(Word and element pointing entries):
## BEGIN
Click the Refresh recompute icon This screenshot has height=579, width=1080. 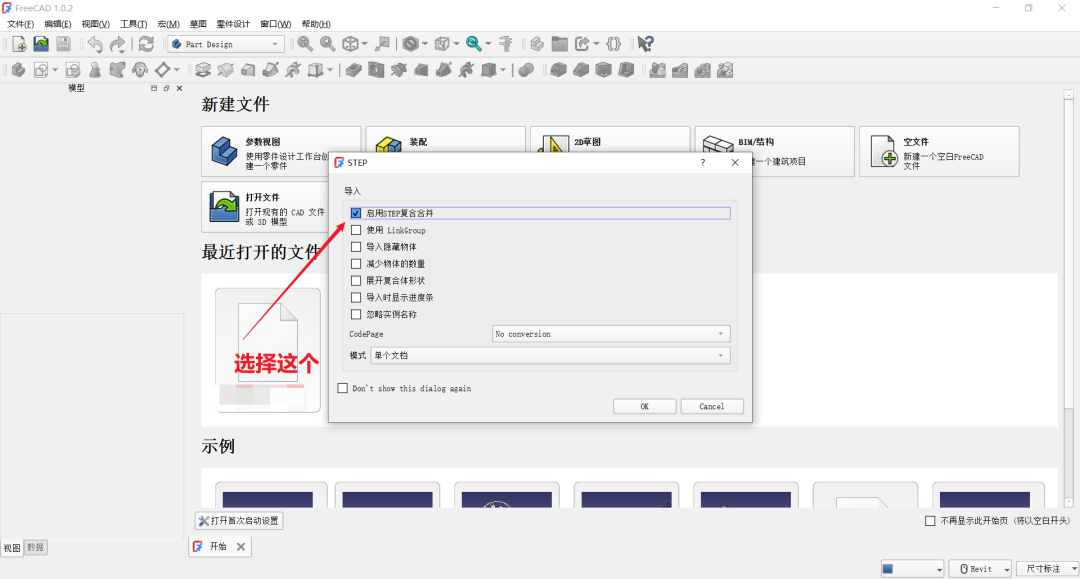point(146,44)
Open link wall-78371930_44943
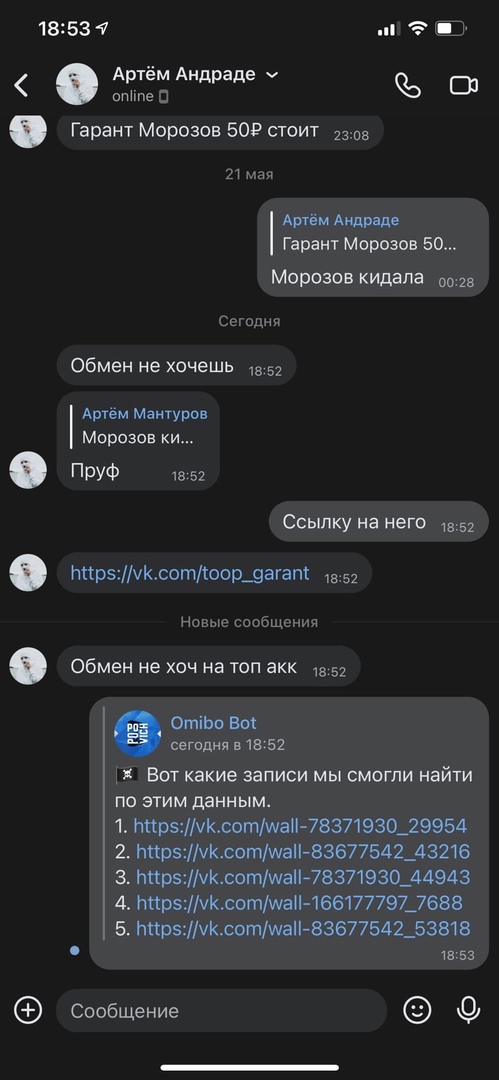Screen dimensions: 499x1080 (303, 877)
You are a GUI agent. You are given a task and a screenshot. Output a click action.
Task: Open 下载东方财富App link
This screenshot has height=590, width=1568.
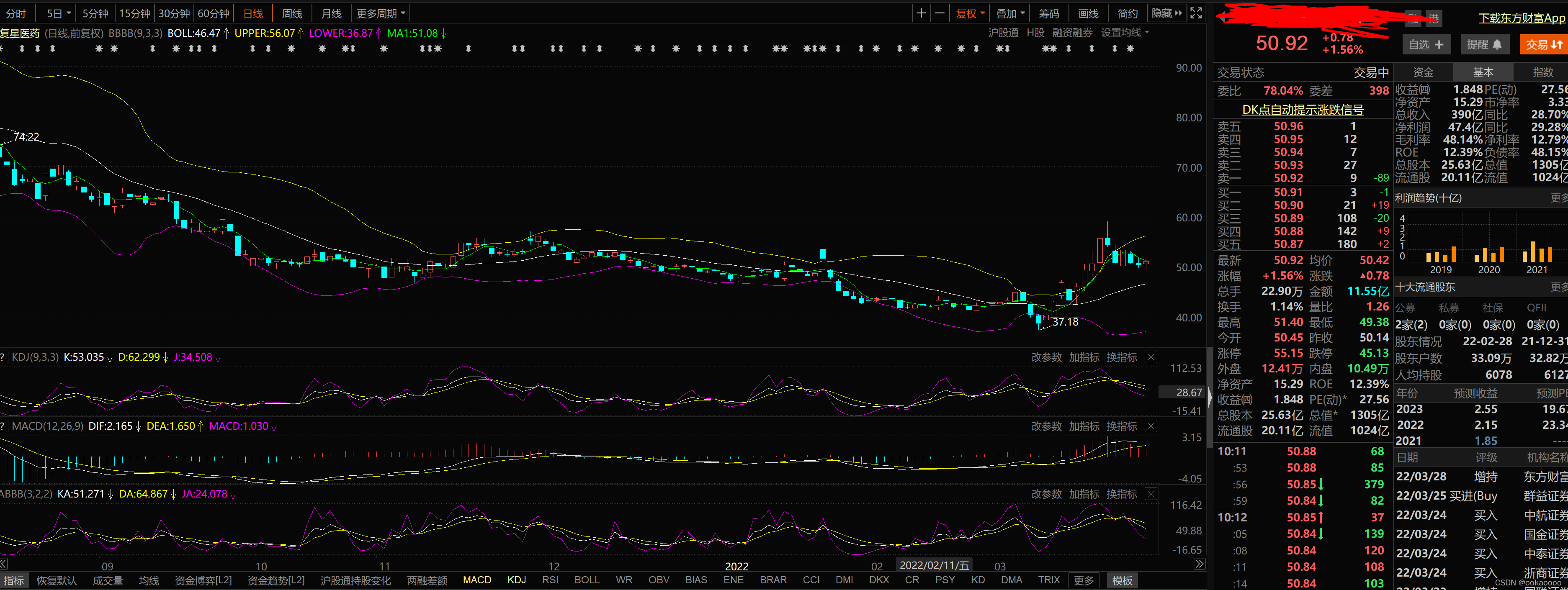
## END
(Short problem): Please render the part of the data that opens with the line containing "Open link wall-78371930_44943" and runs through the end of the data as a numbered list, skipping blank lines. Leave the pictures out of your list.

(Correct result):
1. Open link wall-78371930_44943
2. Screen dimensions: 499x1080 (303, 877)
3. You are a GUI agent. You are given a task and a screenshot. Output a click action.
4. Task: Open 下载东方财富App link
5. This screenshot has height=590, width=1568.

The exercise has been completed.